* _PROBLEM TO WORK ON_: A faithful, word-for-word transcription of all the data is what is needed.

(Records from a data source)
======

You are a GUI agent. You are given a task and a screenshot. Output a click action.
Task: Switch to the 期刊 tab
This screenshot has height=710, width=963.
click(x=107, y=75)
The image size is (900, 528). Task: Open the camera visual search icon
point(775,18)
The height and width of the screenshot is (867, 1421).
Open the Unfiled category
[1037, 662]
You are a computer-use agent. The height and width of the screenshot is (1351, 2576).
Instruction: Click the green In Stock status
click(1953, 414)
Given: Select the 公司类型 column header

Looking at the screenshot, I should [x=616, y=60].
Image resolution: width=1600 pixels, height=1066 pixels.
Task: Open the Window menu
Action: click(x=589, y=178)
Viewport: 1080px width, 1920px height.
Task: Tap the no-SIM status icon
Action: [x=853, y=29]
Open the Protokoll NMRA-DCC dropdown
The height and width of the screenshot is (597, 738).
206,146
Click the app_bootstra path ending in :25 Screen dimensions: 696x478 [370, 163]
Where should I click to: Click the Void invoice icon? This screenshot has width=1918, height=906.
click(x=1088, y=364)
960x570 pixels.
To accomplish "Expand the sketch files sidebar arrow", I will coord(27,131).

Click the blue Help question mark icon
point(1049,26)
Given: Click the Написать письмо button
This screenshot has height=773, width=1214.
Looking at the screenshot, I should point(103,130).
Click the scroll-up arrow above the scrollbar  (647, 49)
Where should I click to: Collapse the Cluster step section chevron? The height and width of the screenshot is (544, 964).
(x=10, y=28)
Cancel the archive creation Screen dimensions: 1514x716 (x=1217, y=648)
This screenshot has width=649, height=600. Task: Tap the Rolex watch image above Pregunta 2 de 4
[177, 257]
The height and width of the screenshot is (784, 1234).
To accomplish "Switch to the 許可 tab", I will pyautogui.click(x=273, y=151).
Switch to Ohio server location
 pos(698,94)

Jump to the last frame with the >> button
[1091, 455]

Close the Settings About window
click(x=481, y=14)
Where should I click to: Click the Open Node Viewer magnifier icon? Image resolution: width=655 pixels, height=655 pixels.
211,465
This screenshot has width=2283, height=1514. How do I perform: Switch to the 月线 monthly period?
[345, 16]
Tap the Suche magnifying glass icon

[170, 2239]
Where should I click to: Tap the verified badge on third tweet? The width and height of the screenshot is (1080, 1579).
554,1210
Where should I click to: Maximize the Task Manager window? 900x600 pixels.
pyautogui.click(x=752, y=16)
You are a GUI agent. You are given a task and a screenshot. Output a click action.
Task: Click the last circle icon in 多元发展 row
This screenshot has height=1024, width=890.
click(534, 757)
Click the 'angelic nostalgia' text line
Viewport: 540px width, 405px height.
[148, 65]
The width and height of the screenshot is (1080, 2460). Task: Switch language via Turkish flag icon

======

* _EXERCISE ANSWER_:
You are a GUI agent. You are given a task and a screenshot. Output a click action.
Task: Switch to the 期刊 tab
This screenshot has height=710, width=963.
click(x=107, y=75)
The image size is (900, 528). Task: Open the camera visual search icon
point(775,18)
The height and width of the screenshot is (867, 1421).
Open the Unfiled category
[1037, 662]
You are a computer-use agent. The height and width of the screenshot is (1351, 2576).
Instruction: Click the green In Stock status
click(1953, 414)
Given: Select the 公司类型 column header

Looking at the screenshot, I should [x=616, y=60].
Image resolution: width=1600 pixels, height=1066 pixels.
Task: Open the Window menu
Action: click(x=589, y=178)
Viewport: 1080px width, 1920px height.
Task: Tap the no-SIM status icon
Action: [x=853, y=29]
Open the Protokoll NMRA-DCC dropdown
The height and width of the screenshot is (597, 738).
206,146
Click the app_bootstra path ending in :25 Screen dimensions: 696x478 [370, 163]
Where should I click to: Click the Void invoice icon? This screenshot has width=1918, height=906.
click(x=1088, y=364)
960x570 pixels.
To accomplish "Expand the sketch files sidebar arrow", I will coord(27,131).

Click the blue Help question mark icon
point(1049,26)
Given: Click the Написать письмо button
This screenshot has height=773, width=1214.
Looking at the screenshot, I should point(103,130).
Click the scroll-up arrow above the scrollbar  (647, 49)
Where should I click to: Collapse the Cluster step section chevron? The height and width of the screenshot is (544, 964).
(x=10, y=28)
Cancel the archive creation Screen dimensions: 1514x716 (x=1217, y=648)
This screenshot has width=649, height=600. Task: Tap the Rolex watch image above Pregunta 2 de 4
[177, 257]
The height and width of the screenshot is (784, 1234).
To accomplish "Switch to the 許可 tab", I will pyautogui.click(x=273, y=151).
Switch to Ohio server location
 pos(698,94)

Jump to the last frame with the >> button
[1091, 455]

Close the Settings About window
click(x=481, y=14)
Where should I click to: Click the Open Node Viewer magnifier icon? Image resolution: width=655 pixels, height=655 pixels.
211,465
This screenshot has width=2283, height=1514. How do I perform: Switch to the 月线 monthly period?
[345, 16]
Tap the Suche magnifying glass icon

[170, 2239]
Where should I click to: Tap the verified badge on third tweet? The width and height of the screenshot is (1080, 1579).
554,1210
Where should I click to: Maximize the Task Manager window? 900x600 pixels.
pyautogui.click(x=752, y=16)
You are a GUI agent. You are given a task and a screenshot. Output a click action.
Task: Click the last circle icon in 多元发展 row
This screenshot has height=1024, width=890.
click(534, 757)
Click the 'angelic nostalgia' text line
Viewport: 540px width, 405px height.
[148, 65]
The width and height of the screenshot is (1080, 2460). Task: Switch language via Turkish flag icon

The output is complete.